---- AVAILABLE RECORDS

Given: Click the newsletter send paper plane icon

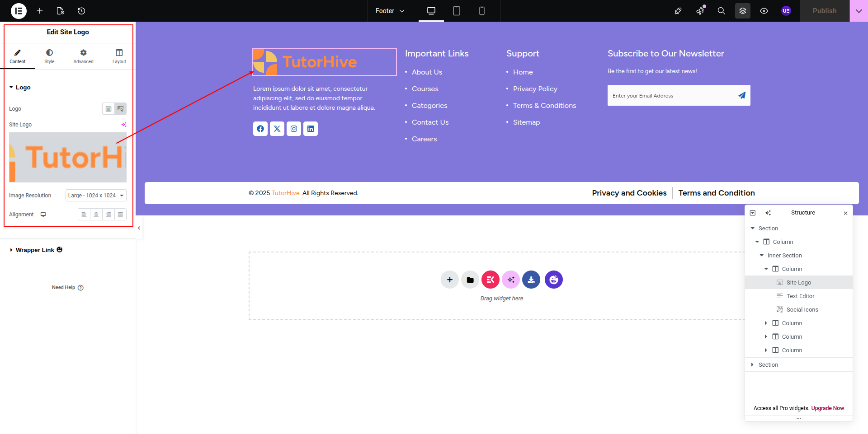Looking at the screenshot, I should click(x=741, y=95).
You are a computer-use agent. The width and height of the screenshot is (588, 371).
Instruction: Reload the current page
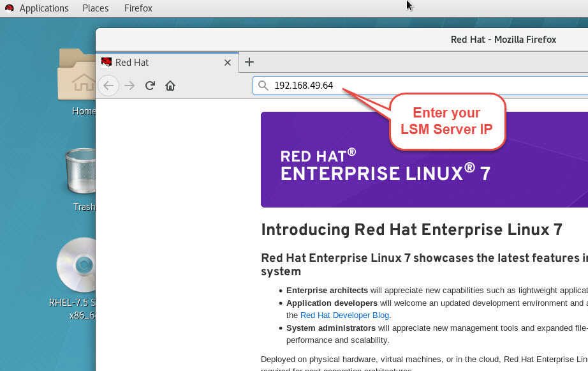click(x=150, y=86)
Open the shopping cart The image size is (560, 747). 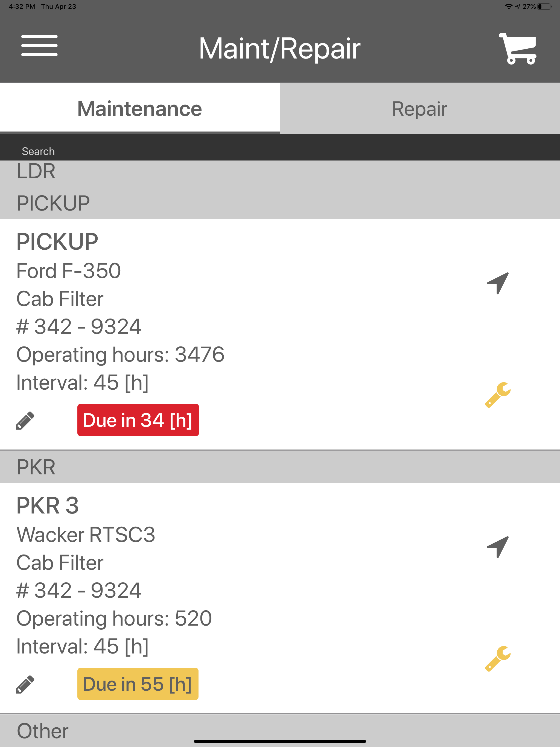(x=518, y=48)
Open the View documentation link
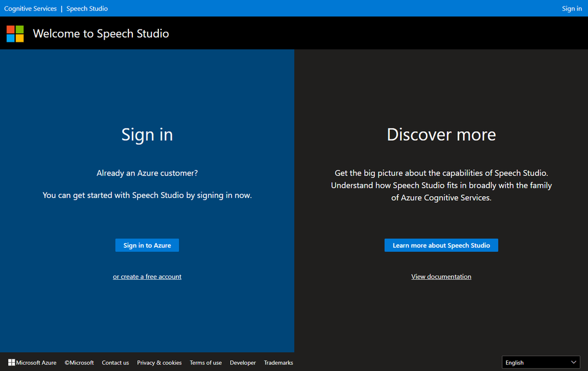 pos(441,276)
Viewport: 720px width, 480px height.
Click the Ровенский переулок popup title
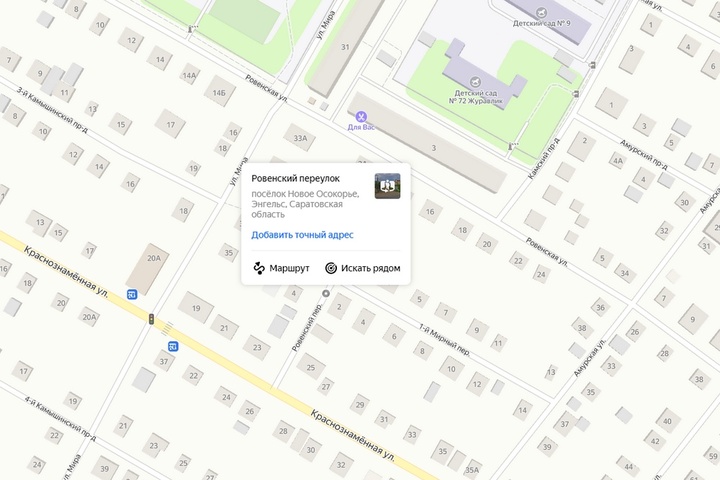(x=296, y=178)
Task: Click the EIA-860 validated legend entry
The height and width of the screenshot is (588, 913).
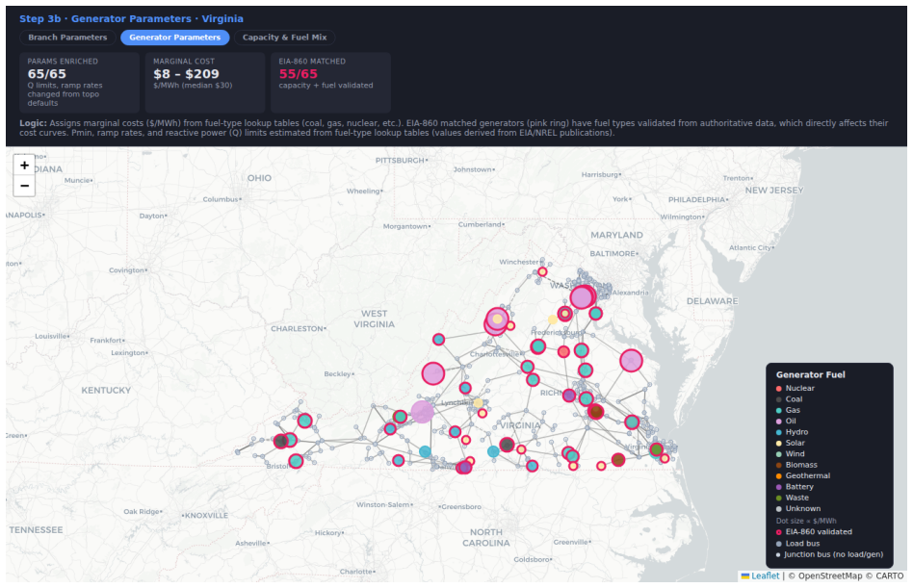Action: click(x=814, y=532)
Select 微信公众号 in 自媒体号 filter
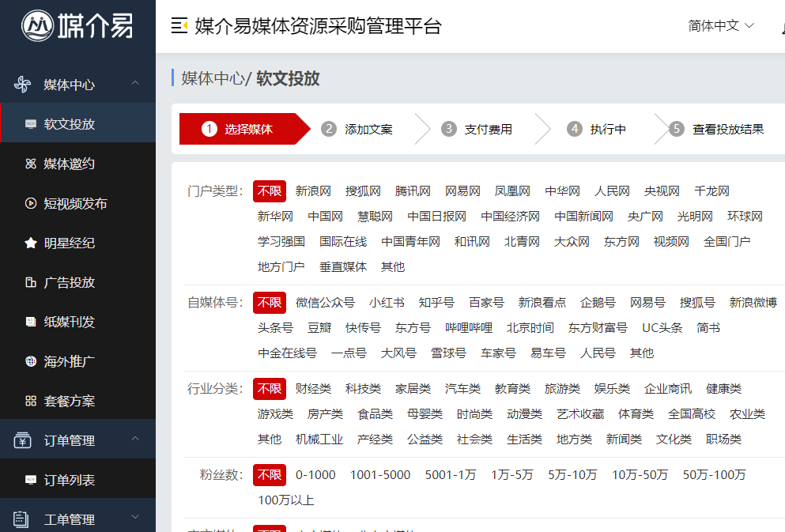This screenshot has width=785, height=532. click(x=325, y=303)
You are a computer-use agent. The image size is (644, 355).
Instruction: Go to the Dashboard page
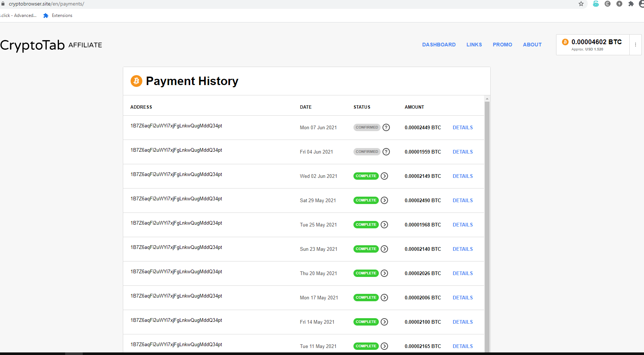coord(439,45)
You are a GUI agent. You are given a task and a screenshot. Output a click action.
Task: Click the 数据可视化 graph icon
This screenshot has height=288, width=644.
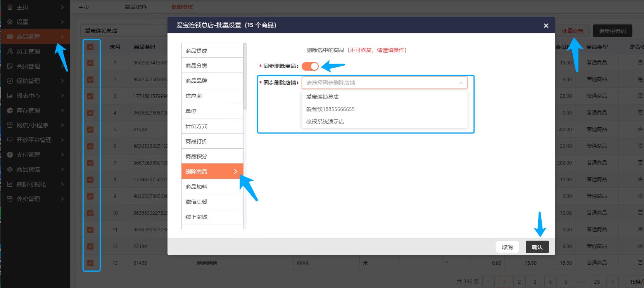[10, 184]
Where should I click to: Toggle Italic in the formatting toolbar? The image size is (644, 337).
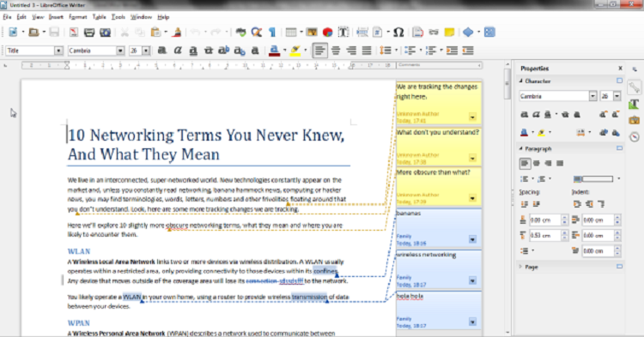(x=178, y=51)
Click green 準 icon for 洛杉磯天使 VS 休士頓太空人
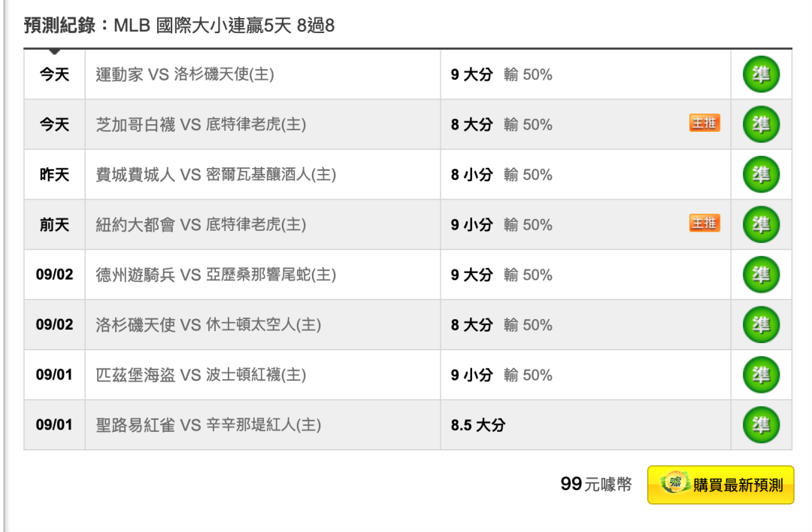This screenshot has width=812, height=532. pos(761,324)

--------

## WHAT THIS TASK INVOLVES
Begin the copy at the line containing "You are a computer-use agent. The image" and end it at the last line of the records; transcribe exactly and exclude pictures.

## EXERCISE RESULT
You are a computer-use agent. The image size is (644, 355).
Instruction: Go to the Dashboard page
coord(439,45)
You are a GUI agent. You are given a task and a screenshot. Output a click action.
Task: Click the 数据可视化 graph icon
This screenshot has height=288, width=644.
[10, 184]
Where should I click to: Toggle Italic in the formatting toolbar? The image size is (644, 337).
(x=178, y=51)
Click green 準 icon for 洛杉磯天使 VS 休士頓太空人
This screenshot has width=812, height=532. pos(761,324)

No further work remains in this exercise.